练习题目.
a - 阅读材料提到,PRML的哪一节介绍了标签倾斜的修正方法?
b - 将阅读材料中从“此时可用样本重采样的方法平衡”到“关过程,后面找机会进行验证。”的文字原样照录一遍。
══ 阅读材料
使用分类模型时,大多人会遇到一个常见的问题:标签倾斜。比如用分类器去判断x光片中的癌症,这是一个二元分类问题,由于癌症的比例是非常小的,比如0.001。那么,将这些样本放到大多数分类模型中训练,模型的表现会非常相似,将所有数据都预测为没有癌症,因为这样也可以得到99.999%的准确率。

此时可用样本重采样的方法平衡标签比例。仍以上面的例子,保留所有癌症的数据,一般称之为正样本;然后在没有癌症的数据中进行采样,得到与癌症样本数量差不多的样本(几倍与正样本也可以),称为负样本。使用此数据进行训练,得到的模型才会根据不同数据预测为癌症或非癌症。但是,由于引入的人工重采样,会使得预测的准确率较高,但是召回率非常低。可能的原因是采样过程中,舍弃了绝大部分样本,导致模型获取的信息不足。经验数据表明,训练数据保持正样本数量不变,逐渐增加负样本数量,会使得模型的准确率会逐渐下降,召回率会逐渐上升

最近在读PRML,其中1.5.4节中介绍了一种标签倾斜修正的方法,没有尝试过,先记录相关过程,后面找机会进行验证。

首先,你的模型必须是一个软分类器,即预测值为0到1之间的概率。假设输入向量x,预测标签$C_k$,那么可以用条件概率表示,即计算$p(C_k|x)$的概率。根据贝叶斯理论,条件概率可以如下变化

\[p(C_k|x) = \frac{p(x|C_k)p(C_k)}{p(x)}\]

上面是没有做重采样时,得到概率。当做重采样时,只是改变了先验概率,即将$p(C_k)$变为$p’(C_k)$。所以,修正的方法就是将计算出的概率除以$p’(C_k)$,并乘以原始先验概率$p(C_k)$。同时,需要对最终结果做出正规化,得到最终的修正结果。
════
══ 所给数据
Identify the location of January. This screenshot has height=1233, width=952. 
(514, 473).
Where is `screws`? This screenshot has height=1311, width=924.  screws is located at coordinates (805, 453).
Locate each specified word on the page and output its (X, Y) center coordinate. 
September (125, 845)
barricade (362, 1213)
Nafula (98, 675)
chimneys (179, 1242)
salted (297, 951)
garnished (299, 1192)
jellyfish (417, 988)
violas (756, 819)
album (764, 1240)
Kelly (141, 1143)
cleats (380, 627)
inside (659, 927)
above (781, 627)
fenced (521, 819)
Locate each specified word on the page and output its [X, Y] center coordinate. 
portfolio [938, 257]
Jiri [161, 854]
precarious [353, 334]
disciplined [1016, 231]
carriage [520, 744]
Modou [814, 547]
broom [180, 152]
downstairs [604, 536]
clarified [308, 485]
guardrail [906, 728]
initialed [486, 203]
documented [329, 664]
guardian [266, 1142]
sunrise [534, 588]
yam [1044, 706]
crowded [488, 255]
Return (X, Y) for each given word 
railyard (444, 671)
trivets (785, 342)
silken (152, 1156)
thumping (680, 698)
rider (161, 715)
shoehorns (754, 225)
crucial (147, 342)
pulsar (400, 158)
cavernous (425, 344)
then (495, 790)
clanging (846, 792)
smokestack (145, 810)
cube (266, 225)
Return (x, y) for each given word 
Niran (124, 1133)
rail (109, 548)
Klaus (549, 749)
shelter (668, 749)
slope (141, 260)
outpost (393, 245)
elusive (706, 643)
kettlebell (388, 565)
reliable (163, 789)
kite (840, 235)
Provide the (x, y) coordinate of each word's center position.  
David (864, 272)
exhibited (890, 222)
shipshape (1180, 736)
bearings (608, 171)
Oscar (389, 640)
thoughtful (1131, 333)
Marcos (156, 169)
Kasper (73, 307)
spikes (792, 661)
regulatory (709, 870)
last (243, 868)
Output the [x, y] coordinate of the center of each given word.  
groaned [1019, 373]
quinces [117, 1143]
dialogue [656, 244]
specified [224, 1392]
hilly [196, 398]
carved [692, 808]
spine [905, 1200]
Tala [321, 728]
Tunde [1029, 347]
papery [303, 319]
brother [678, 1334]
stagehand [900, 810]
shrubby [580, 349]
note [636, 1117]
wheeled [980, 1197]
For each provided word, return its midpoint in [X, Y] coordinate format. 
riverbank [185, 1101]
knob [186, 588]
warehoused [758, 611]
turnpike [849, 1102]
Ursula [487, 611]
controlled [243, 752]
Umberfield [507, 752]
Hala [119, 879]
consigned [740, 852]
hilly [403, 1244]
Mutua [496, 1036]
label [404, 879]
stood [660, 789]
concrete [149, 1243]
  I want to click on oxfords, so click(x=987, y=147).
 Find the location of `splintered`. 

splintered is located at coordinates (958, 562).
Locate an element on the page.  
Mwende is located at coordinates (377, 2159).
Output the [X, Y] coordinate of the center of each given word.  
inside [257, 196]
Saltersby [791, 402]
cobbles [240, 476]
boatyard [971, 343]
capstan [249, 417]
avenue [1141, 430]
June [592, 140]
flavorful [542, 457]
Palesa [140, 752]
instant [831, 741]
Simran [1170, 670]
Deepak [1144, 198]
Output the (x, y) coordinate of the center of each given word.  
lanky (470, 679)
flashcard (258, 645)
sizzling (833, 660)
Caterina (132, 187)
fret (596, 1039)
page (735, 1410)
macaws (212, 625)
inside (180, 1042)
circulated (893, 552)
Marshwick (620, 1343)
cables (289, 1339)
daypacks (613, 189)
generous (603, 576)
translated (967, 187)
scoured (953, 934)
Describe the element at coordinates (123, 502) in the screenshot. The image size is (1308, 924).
════
参考答案.
a - 1.5.4节。

b -
此时可用样本重采样的方法平衡标签比例。仍以上面的例子,保留所有癌症的数据,一般称之为正样本;然后在没有癌症的数据中进行采样,得到与癌症样本数量差不多的样本(几倍与正样本也可以),称为负样本。使用此数据进行训练,得到的模型才会根据不同数据预测为癌症或非癌症。但是,由于引入的人工重采样,会使得预测的准确率较高,但是召回率非常低。可能的原因是采样过程中,舍弃了绝大部分样本,导致模型获取的信息不足。经验数据表明,训练数据保持正样本数量不变,逐渐增加负样本数量,会使得模型的准确率会逐渐下降,召回率会逐渐上升

最近在读PRML,其中1.5.4节中介绍了一种标签倾斜修正的方法,没有尝试过,先记录相关过程,后面找机会进行验证。